The practical difference between bitmap files and PostScript-based files is that scaling a bitmap beyond 100 percent results in the image progressively softening the more you increase its size. PostScript-based illustrations remain sharp and clear no matter how large or how small you scale them.
When importing a PDF file, its size is relative to the original page size of the file. As a result, even small graphics can have a large frame size, with empty space surrounding the graphic. When exporting a graphic as a PDF file for use in Motion, you may want to scale the graphic to fit the page dimensions, or reduce the page size in the source application’s page preferences to fit the graphic’s dimensions.
Fixing the resolution of a PDF object
Although PDF files have unlimited resolution, large PDF objects can consume a lot of video memory, which can hinder performance in Motion. To avoid this problem, limit the resolution of each PDF image to save video memory. By using fixed-resolution parameters, the files are rendered once, ensuring better performance.
The fixed-resolution parameters for PDF objects are adjusted in the Media Inspector. Select the PDF source media in the Media list to activate the Media pane of the Inspector. Adjust the following controls to modify the PDF’s fixed-resolution parameters:
Pixel Aspect Ratio: A pop-up menu to assign a nonsquare pixel aspect ratio to the file. In most cases, the “From file” menu option is the best choice because it assigns the PDF source file’s native aspect ratio. Choose a different menu item only if you want to override that native setting.

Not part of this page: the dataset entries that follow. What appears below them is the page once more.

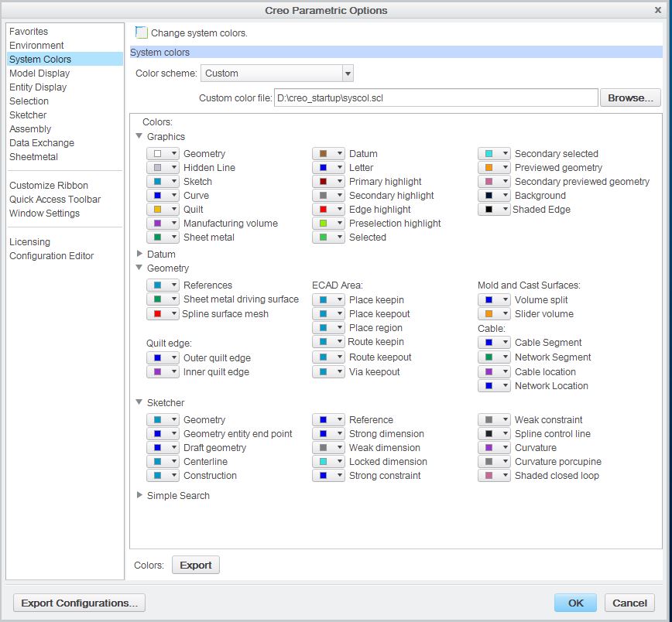Expand the Datum section
Screen dimensions: 672x622
pos(139,254)
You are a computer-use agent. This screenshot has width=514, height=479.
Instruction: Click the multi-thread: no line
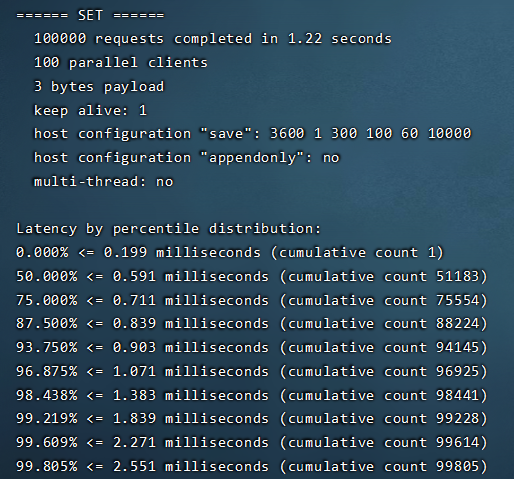click(x=104, y=182)
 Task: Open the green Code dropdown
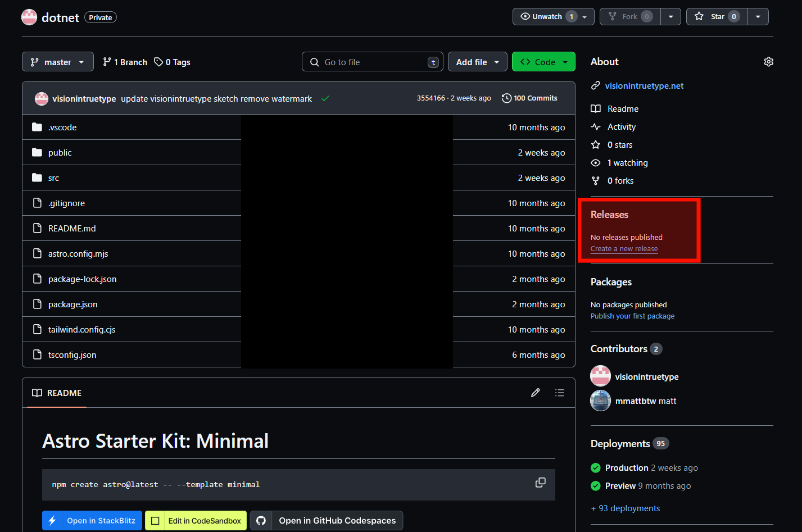pyautogui.click(x=543, y=62)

Fixed Resolution: A checkbox that, when selected, fixes the resolution of PDF source media to the size specified in the Fixed Width and Fixed Height sliders.

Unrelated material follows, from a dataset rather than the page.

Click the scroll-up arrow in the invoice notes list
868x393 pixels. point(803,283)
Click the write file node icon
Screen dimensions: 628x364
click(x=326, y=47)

Fixed Width: A slider to set the maximum horizontal resolution to which a PDF object can be smoothly scaled.
Fixed Height: A slider to set the maximum vertical resolution to which a PDF object can be smoothly scaled.
Use Background Color: A checkbox that, when selected, substitutes a custom background color for transparent portions of the PDF. Choose the background color in Background Color controls (described below).
Background Color: Color controls (available when Use Background Color is selected) to set the background color for transparent portions of the PDF.
Crop: Sliders (Left, Right, Bottom, and Top) to crop the edges of the PDF image, if necessary. These controls crop the PDF source media (and all layers linked to that source media). To crop an individual layer, use the Crop parameters in the layer’s Properties Inspector.
Mixed content in PDF files
Although PDF files can contain a mix of PostScript-based art, PostScript text, and bitmapped graphics, each format has different scaling properties. PostScript-based art and text scale smoothly, but bitmapped graphics embedded in a PDF file are subject to the same scaling issues as other bitmapped graphics formats. As a result, bitmapped graphics can soften if scaled larger than their original size.
Multipage PDF files
You can import multipage PDF files. When you do, a parameter called Page Number appears in the Properties Inspector when the PDF object is selected. Drag the slider to set which page is displayed in the Canvas. Animate this parameter to display different pages over time.
Important: Multilayered PDF files are not supported. To import a multilayered illustration, export each layer as a separate PDF file and import these as a nested group of objects in Motion.